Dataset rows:
_ _ _ _

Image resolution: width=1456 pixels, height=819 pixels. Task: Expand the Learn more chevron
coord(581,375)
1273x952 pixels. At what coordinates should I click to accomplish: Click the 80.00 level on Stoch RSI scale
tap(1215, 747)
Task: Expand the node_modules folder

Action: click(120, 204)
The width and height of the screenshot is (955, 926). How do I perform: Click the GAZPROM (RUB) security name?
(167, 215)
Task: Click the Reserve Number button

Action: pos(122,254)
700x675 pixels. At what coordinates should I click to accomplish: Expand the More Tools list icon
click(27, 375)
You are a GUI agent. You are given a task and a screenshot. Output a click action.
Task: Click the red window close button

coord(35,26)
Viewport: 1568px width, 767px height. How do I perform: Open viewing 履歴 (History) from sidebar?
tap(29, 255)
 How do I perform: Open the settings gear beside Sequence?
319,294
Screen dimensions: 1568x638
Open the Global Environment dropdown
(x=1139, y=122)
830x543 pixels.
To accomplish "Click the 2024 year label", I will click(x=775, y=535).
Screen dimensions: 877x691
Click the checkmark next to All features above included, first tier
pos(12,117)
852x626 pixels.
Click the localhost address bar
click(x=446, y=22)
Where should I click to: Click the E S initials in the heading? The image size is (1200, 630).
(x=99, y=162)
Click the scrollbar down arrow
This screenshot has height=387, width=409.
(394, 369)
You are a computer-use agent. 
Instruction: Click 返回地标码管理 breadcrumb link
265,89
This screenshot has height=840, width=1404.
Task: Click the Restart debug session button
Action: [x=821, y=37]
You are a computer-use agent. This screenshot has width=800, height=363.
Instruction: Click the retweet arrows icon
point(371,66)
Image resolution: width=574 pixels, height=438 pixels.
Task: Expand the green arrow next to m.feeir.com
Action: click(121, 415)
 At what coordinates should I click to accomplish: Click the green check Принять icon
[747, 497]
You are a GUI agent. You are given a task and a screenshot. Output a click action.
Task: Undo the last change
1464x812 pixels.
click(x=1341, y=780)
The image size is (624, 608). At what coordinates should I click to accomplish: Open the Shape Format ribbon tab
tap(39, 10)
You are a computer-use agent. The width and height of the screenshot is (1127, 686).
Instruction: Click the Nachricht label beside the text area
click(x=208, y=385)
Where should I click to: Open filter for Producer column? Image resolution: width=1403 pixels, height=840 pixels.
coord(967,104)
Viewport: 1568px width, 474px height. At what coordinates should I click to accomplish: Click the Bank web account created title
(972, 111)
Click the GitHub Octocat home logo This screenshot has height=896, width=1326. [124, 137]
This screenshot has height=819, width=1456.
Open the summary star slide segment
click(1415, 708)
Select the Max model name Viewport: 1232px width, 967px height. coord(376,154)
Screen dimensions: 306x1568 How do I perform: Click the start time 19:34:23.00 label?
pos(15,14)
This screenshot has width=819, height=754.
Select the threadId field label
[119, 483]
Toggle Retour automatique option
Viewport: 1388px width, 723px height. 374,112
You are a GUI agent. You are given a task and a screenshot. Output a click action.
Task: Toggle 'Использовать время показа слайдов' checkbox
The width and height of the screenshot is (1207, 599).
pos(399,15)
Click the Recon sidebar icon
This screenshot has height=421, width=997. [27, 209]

_ _ _ _

=== WHAT TO PRODUCE ===
Write out all the items above again, replacing "sidebar" with "side panel" and changing nothing else.

=== THE ANSWER ===
Image resolution: width=1456 pixels, height=819 pixels. Task: Expand the Learn more chevron
coord(581,375)
1273x952 pixels. At what coordinates should I click to accomplish: Click the 80.00 level on Stoch RSI scale
tap(1215, 747)
Task: Expand the node_modules folder

Action: click(120, 204)
The width and height of the screenshot is (955, 926). How do I perform: Click the GAZPROM (RUB) security name?
(167, 215)
Task: Click the Reserve Number button

Action: pos(122,254)
700x675 pixels. At what coordinates should I click to accomplish: Expand the More Tools list icon
click(27, 375)
You are a GUI agent. You are given a task and a screenshot. Output a click action.
Task: Click the red window close button

coord(35,26)
Viewport: 1568px width, 767px height. How do I perform: Open viewing 履歴 (History) from side panel?
tap(29, 255)
 How do I perform: Open the settings gear beside Sequence?
319,294
Screen dimensions: 1568x638
Open the Global Environment dropdown
(x=1139, y=122)
830x543 pixels.
To accomplish "Click the 2024 year label", I will click(x=775, y=535).
Screen dimensions: 877x691
Click the checkmark next to All features above included, first tier
pos(12,117)
852x626 pixels.
Click the localhost address bar
click(x=446, y=22)
Where should I click to: Click the E S initials in the heading? The image size is (1200, 630).
(x=99, y=162)
Click the scrollbar down arrow
This screenshot has height=387, width=409.
(394, 369)
You are a computer-use agent. 
Instruction: Click 返回地标码管理 breadcrumb link
265,89
This screenshot has height=840, width=1404.
Task: Click the Restart debug session button
Action: [x=821, y=37]
You are a computer-use agent. This screenshot has width=800, height=363.
Instruction: Click the retweet arrows icon
point(371,66)
Image resolution: width=574 pixels, height=438 pixels.
Task: Expand the green arrow next to m.feeir.com
Action: click(121, 415)
 At what coordinates should I click to accomplish: Click the green check Принять icon
[747, 497]
You are a GUI agent. You are given a task and a screenshot. Output a click action.
Task: Undo the last change
1464x812 pixels.
click(x=1341, y=780)
The image size is (624, 608). At what coordinates should I click to accomplish: Open the Shape Format ribbon tab
tap(39, 10)
You are a computer-use agent. The width and height of the screenshot is (1127, 686).
Instruction: Click the Nachricht label beside the text area
click(x=208, y=385)
Where should I click to: Open filter for Producer column? Image resolution: width=1403 pixels, height=840 pixels.
coord(967,104)
Viewport: 1568px width, 474px height. At what coordinates should I click to accomplish: Click the Bank web account created title
(972, 111)
Click the GitHub Octocat home logo This screenshot has height=896, width=1326. [124, 137]
This screenshot has height=819, width=1456.
Open the summary star slide segment
click(1415, 708)
Select the Max model name Viewport: 1232px width, 967px height. coord(376,154)
Screen dimensions: 306x1568 How do I perform: Click the start time 19:34:23.00 label?
pos(15,14)
This screenshot has width=819, height=754.
Select the threadId field label
[119, 483]
Toggle Retour automatique option
Viewport: 1388px width, 723px height. 374,112
You are a GUI agent. You are given a task and a screenshot. Output a click action.
Task: Toggle 'Использовать время показа слайдов' checkbox
The width and height of the screenshot is (1207, 599).
pos(399,15)
Click the Recon side panel icon
This screenshot has height=421, width=997. [27, 209]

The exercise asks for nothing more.